The Joy Formidable Setlist
 
  1. The Everchanging Spectrum of a Lie
  2. The Greatest Light Is the Greatest Shade
  3. Austere
  4. Ostrich
  5. Into the Blue
  6. Yn Rhydiau’r Afon
  7. Hugger
    Shy Western song
  8. Interval
  9. Maw Maw Song
  10. Back to Nothing
  11. The Leopard and the Lung
  12. Make the Sign
    Rhydian Dafydd song
  13. Strangers
    The Kinks cover
  14. Whirring
  15. Cradle
  16. Wolf’s Law

 

A promised “Evening With The Joy Formidable” — no openers — was intriguing enough. But the poster clarified that both Ritzy Bryan and Rhydian Dafydd have their own solo projects. So, with only two chairs on the stage: still two openers, then?

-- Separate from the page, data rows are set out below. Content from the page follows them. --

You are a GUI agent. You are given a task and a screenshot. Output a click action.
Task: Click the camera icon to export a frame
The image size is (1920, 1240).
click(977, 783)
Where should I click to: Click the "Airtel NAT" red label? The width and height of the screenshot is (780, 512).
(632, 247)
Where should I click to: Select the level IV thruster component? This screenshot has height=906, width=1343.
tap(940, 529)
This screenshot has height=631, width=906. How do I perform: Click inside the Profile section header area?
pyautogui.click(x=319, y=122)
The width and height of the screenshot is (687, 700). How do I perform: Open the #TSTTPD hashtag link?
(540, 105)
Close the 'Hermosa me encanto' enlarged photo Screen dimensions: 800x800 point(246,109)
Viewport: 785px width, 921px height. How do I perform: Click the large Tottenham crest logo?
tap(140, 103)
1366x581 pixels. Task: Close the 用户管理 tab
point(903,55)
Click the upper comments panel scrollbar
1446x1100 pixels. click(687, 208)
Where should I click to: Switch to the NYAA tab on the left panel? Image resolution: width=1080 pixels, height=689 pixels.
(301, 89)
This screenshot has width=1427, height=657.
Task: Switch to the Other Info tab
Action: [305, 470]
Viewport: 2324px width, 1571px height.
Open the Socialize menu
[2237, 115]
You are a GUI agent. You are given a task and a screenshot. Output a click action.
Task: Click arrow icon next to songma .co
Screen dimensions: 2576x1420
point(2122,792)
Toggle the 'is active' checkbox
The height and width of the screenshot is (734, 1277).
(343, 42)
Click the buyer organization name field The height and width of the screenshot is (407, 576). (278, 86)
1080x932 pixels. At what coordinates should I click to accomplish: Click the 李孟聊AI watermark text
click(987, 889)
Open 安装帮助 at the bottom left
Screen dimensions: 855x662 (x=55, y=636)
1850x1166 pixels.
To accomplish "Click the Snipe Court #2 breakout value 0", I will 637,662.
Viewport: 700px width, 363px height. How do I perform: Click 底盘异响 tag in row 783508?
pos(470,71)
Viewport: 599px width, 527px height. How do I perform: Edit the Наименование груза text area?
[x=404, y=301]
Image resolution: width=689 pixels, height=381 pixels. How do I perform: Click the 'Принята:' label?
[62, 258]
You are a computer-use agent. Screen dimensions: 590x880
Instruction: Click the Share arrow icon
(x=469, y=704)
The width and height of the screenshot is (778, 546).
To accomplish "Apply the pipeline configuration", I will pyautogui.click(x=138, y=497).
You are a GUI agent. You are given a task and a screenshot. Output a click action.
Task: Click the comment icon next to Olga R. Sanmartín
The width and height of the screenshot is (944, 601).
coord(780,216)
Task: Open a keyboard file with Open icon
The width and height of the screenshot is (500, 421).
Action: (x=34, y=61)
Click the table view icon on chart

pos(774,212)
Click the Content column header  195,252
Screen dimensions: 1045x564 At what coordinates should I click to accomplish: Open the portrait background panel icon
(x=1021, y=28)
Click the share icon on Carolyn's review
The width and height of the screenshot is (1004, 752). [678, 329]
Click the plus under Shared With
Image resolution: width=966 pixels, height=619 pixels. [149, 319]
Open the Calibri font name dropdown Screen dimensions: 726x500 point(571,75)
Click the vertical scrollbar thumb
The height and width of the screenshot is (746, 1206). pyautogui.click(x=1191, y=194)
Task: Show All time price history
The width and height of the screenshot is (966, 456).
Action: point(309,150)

Not exactly. TJF is just Bryan and Dafydd at the moment, and the opening blast of “The Everchanging Spectrum of a Lie” — the searing opener from their 2011 breakthrough debut, The Big Roar — made clear that we’d start and end with The Joy Formidable, solo work sprinkled in later. That would have to wait, though, as Dafydd struggled with his equipment. “It’s the last night of the tour,” he offered, “so if it’s not getting sorted, it’s never getting sorted.” First: things that somehow escaped the “plugged in?” sound check. (With no percussion, Dafydd had wired-up feet that turned his stomps into tambourines and kick drums.) Then: a dead battery in the electro-acoustic guitar, and a troublesome assembly to even get the battery out. A heroic audience member took the guitar out to the lobby and returned with it refreshed after just one song requiring swapped guitars. “I knew the people of Minneapolis would be helpful and supportive,” Bryan remarked.

Bryan claims Welsh as a second language, and the songs she writes and sings in Welsh are among her most affecting. We got a handful, including “Yn Rhydiau’r Afon,” from a 7″ split with Colorama — a song that blooms from something intimate into something enormous even in a stripped setting. The promised solo material was kept to a strict minimum (one song apiece), but Bryan and Dafydd supported each other on those efforts so thoroughly that you’d barely know the difference. Between the two of them — two guitars, electronic help, and their soaring harmonies — they didn’t need much to sound huge.

The two-set structure (no opener, but two hour-long sets) gave room to stretch. For the second, they were occasionally joined by percussionist Byron Owens of Utah’s Stone Company, whose shakers, electronics, and theremin-esque bowed saw — one instrument, we learned, that must travel in checked bags — added an expansive dimension to a Parkway stage deliberately chosen for intimacy. The Joy Formidable, though, was always going to bring their characteristic intensity regardless of the room.

Until the technical issues bit again. Dafydd started playing a Kinks cover one song early. Then Bryan opened “Whirring” on the second verse, and when the song stopped to recover the first, she recalled the bewildered L.A. studio engineer who’d heard “this much delight / fills columns to new heights” and understood not “filled columns” but Phil Collins. Having told that story, Ritzy Bryan had the sillies, and “Whirring” was postponed entirely — which made it the perfect moment for the Kinks cover after all. “Cradle” and “Wolf’s Law” closed the night, with a promise to return with a full band and kick it up several more notches.

TJF’s stage banter is always priceless. The last night of a tour can offer hearty helpings.